● Given passage:
[Start of Attachment]
One thing to note is that one cannot ask a question like you ask a question in Google. That’s not how it works, but it is overall a very intuitive interface to ask questions and drill down. So you can start with searching for a disease or a clinical trial and then start drilling down like into phase II, or oncology trials, or adverse events, etc. So you actually narrow down your data in a very intuitive way, but we are not there yet that you can just throw a question at the system.

EB: Is ONTOFORCE, at the moment, using an NLP approach to enrich their data?

VM: The integration of unstructured content is a growing market to make knowledge more accessible. For us, this is absolutely something that we are focusing on from a future product development perspective. Currently, we use third-party tools for our public data offering and we’re typically partnering with the customer if they already have a tool or work together with a partner to start not only bringing in structured data, but also extracting unstructured data and then extract causal relationships between the data points. We have several off the shelve plug-ins in place, e.g., for Amazon Medical Comprehend, Termite, or Averbis.

Our customers are currently bringing in unstructured data, but they’re first processing it using another tool and then ingesting it into DISQOVER, through our plugins. So yes, this is something that is on our radar.

EB: How do you see the field of heterogeneous data sources and data silos moving forward? There are obviously data challenges and artificial intelligence (AI) is a component to address this. Any thoughts?
[End of Attachment]
● Information provided:
[Start of Attachment]
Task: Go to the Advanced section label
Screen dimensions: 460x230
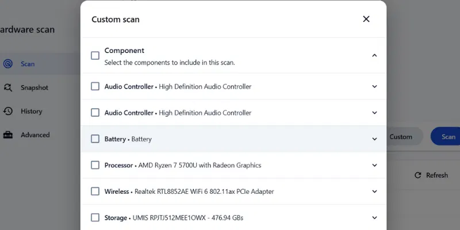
[End of Attachment]
● What this exercise asks:
**a)** Reproduce the stretch of the ONTOFORCE interview from "EB: Is ONTOFORCE, at" through "Termite, or Averbis.".
**b)** Translate this sentence from the ONTOFORCE interview into French: "The integration of unstructured content is a growing market to make knowledge more accessible."
**c)** Extend the ONTOFORCE interview past its last line.

● Answers by task:
**a)**
EB: Is ONTOFORCE, at the moment, using an NLP approach to enrich their data?

VM: The integration of unstructured content is a growing market to make knowledge more accessible. For us, this is absolutely something that we are focusing on from a future product development perspective. Currently, we use third-party tools for our public data offering and we’re typically partnering with the customer if they already have a tool or work together with a partner to start not only bringing in structured data, but also extracting unstructured data and then extract causal relationships between the data points. We have several off the shelve plug-ins in place, e.g., for Amazon Medical Comprehend, Termite, or Averbis.

**b)** L'intégration de contenus non structurés est un marché en croissance qui vise à rendre les connaissances plus accessibles.

**c)**
VM: Yes, we see organizations turning more and more data-centric. That’s something that will not stop, and we see this trend especially in pharmaceutical companies that are currently observing a digital transition journey. Up until now, it was mostly the largest organizations that focused on the digitalization transition, but we can now also see mid-size and smaller companies transforming – there are biotech companies that are starting to take an approach that is 100% computational. This is a tendency that will not stop – we also saw this at Bio-IT in Boston earlier this year. On top of it, we hear a lot about FAIR data which is an excellent data framework. It’s now the time to apply those guidelines and to really put them into practical solutions. As our VP of Solutions, Bérénice Wulbrecht, says:

“Maintenant il faut le FAIR(e)!”

With “faire” meaning “doing” in French, which means it’s now the time to really incorporate those FAIR data principles into the daily operations for consistent user experience to facilitate adoption. This is important, because …

“…you’re not just making data FAIR for the data scientists or for the computational teams, but also for every end user and through this you empower citizen data science.”

It is extremely important to us to get the most value out of the digital transformation. When we talk to customers, the data scientists really fall in love with the product, but the budget comes from the business side. So, that’s really where the user adoption is super important.

EB: Is there anything you want to say about the long-term vision of ONTOFORCE? How does that affect what you will do in the near-term, if you can talk about it?

VM: Our mission is really making data actionable and helping our customers with their digital transformation, making data actionable [we call it for people and machines], providing access via APIs, and being open. This is super important to us.

Our system is incredibly open and fits – and it really needs to fit – into a bigger tech stack, especially for our larger customers. It’s not a little product that is used in isolation. The value really comes from all the effort to harmonize the data, to structure the data, to link the data, and make it actionable. But we are unique in that we are really continuing to put our development dollars into empowering citizen data science and providing an intuitive user experience to the varied users including business users.

“At the end of the day, I believe the value comes from the questions that the scientists are able to answer.”

So the long-term vision of the company is really to focus on our strengths and to continuously invest in the user experience and interoperability.